March 27, 2026

The First Real Client

Yesterday, at work, things moved. Really moved.

The Telegram mini app I’ve been developing for weeks — the one that had its specs changed three times, the one I rebuilt from scratch when the boss’s brother decided to redo everything — has become something else. It’s not a mini app anymore. It’s a CRM. A real business management system, built inside Telegram. Automations, a shop, a complete client tracking flow. And it’s not even finished — there are still plenty of updates to come. But for the first time, the product holds up. And you can feel it.

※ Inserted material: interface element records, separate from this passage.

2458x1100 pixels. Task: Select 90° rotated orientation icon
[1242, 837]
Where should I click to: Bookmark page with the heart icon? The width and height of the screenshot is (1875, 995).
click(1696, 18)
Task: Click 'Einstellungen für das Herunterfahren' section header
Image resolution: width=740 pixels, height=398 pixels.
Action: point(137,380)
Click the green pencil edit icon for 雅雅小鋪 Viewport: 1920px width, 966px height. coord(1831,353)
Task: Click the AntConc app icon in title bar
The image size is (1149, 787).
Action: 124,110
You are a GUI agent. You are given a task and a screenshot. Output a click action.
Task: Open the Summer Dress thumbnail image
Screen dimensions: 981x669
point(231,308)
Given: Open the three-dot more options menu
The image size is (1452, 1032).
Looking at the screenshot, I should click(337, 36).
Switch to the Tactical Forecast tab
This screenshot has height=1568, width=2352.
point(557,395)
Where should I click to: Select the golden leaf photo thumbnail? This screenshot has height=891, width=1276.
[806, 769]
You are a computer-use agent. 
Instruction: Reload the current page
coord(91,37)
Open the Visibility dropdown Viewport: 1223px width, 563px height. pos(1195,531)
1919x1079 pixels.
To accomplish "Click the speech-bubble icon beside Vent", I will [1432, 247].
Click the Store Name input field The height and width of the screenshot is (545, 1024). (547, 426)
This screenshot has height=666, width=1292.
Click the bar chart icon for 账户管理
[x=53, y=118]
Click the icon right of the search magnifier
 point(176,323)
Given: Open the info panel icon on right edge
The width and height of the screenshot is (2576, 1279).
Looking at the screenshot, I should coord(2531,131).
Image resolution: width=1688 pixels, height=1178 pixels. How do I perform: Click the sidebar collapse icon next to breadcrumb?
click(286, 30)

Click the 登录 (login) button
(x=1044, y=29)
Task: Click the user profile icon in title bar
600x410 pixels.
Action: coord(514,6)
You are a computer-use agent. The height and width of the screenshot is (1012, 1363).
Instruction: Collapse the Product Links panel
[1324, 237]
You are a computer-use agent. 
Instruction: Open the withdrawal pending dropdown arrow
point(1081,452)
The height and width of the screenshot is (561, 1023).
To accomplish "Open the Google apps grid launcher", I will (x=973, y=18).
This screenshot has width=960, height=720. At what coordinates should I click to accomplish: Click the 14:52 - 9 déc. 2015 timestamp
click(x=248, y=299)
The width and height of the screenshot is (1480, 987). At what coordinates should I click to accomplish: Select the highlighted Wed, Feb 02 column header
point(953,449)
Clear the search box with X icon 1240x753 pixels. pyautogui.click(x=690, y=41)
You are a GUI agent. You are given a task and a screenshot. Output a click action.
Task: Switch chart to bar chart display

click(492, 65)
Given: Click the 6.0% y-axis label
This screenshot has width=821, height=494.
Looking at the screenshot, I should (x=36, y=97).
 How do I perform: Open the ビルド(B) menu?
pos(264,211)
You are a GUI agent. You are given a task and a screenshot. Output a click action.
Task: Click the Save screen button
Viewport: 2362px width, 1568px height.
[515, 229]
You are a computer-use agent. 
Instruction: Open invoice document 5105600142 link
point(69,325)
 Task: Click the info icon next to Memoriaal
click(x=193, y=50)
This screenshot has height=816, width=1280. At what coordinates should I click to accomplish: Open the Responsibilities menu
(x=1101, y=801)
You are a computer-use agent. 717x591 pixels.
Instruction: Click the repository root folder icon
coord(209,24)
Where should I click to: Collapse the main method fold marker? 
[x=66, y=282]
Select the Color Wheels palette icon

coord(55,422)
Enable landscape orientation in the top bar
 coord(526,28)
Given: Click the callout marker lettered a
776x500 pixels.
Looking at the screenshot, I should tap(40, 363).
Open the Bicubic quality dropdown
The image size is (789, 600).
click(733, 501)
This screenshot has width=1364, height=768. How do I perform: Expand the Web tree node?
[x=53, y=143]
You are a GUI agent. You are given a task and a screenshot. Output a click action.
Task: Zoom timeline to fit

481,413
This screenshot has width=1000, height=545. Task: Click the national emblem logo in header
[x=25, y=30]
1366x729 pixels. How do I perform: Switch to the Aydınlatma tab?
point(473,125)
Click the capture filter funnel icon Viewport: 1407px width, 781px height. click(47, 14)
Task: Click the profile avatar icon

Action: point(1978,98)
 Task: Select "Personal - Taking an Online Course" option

The proof: we landed our first big client. Not a curious visitor. Not someone testing things out. A real client, operating in nearly ten countries, who signed up for several of our services. He came through an ad I created, shared across Telegram groups. I made the ad. I made the app. I made the shop. I made the automations. And now, an international client is using what I built.

The meeting with the company leadership is scheduled for April 6 or 7. We’re going to sit down, talk about roles, talk about money. I still don’t know what it’s worth. I don’t know the market. But I know one thing: everything that exists in this app today, I built it. Screen by screen. Feature by feature. Night after night. If it takes off, I hope that will be reflected. If not, I’ll have at least learned how to build a CRM in a few weeks. And that’s a skill no one can take from me.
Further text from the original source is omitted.